→ Given instruction
Give the number of lines in the entries below that contain the string "screenshot". Reply with the number only.

--- begin Data rows ---

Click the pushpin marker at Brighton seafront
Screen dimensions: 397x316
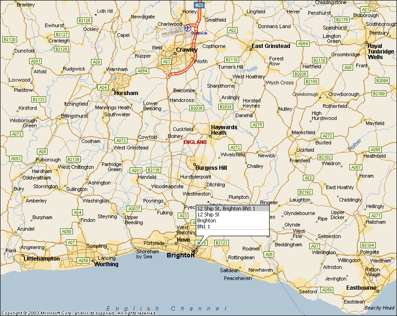[x=195, y=250]
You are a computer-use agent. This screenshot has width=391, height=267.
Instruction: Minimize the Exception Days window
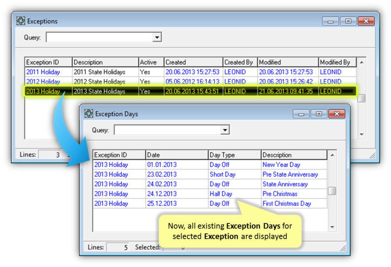[301, 114]
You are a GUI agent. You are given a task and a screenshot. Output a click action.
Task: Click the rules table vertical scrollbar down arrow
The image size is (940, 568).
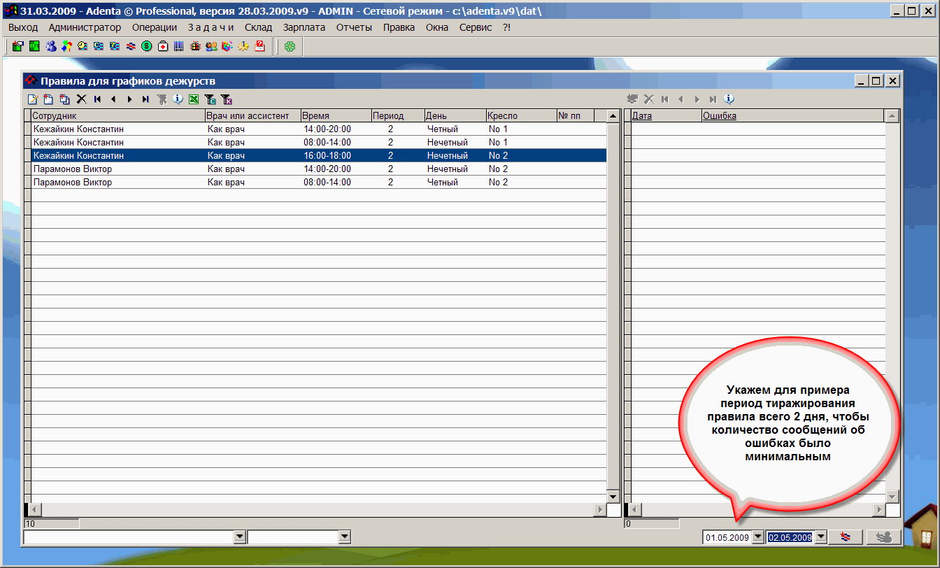(613, 497)
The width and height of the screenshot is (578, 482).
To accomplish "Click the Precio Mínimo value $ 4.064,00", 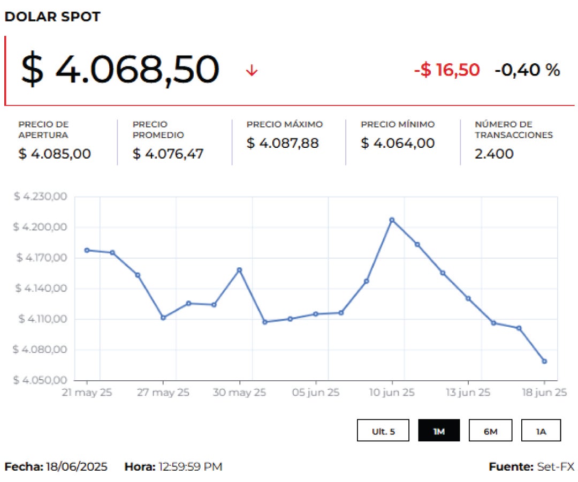I will click(x=397, y=144).
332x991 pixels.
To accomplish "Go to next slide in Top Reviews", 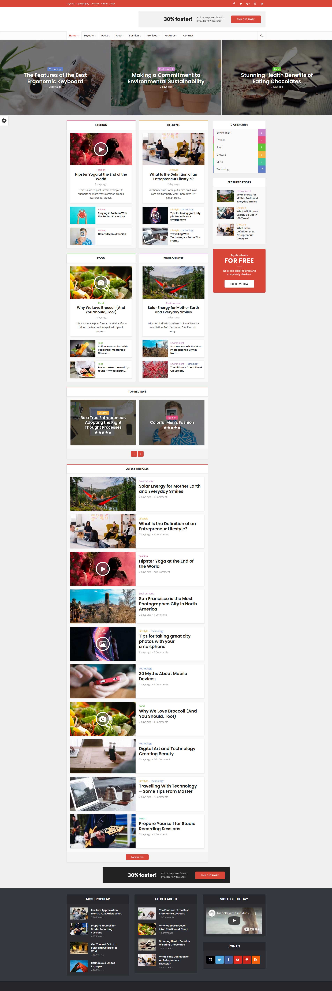I will click(x=141, y=454).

--- end Data rows ---

→ Answer below
3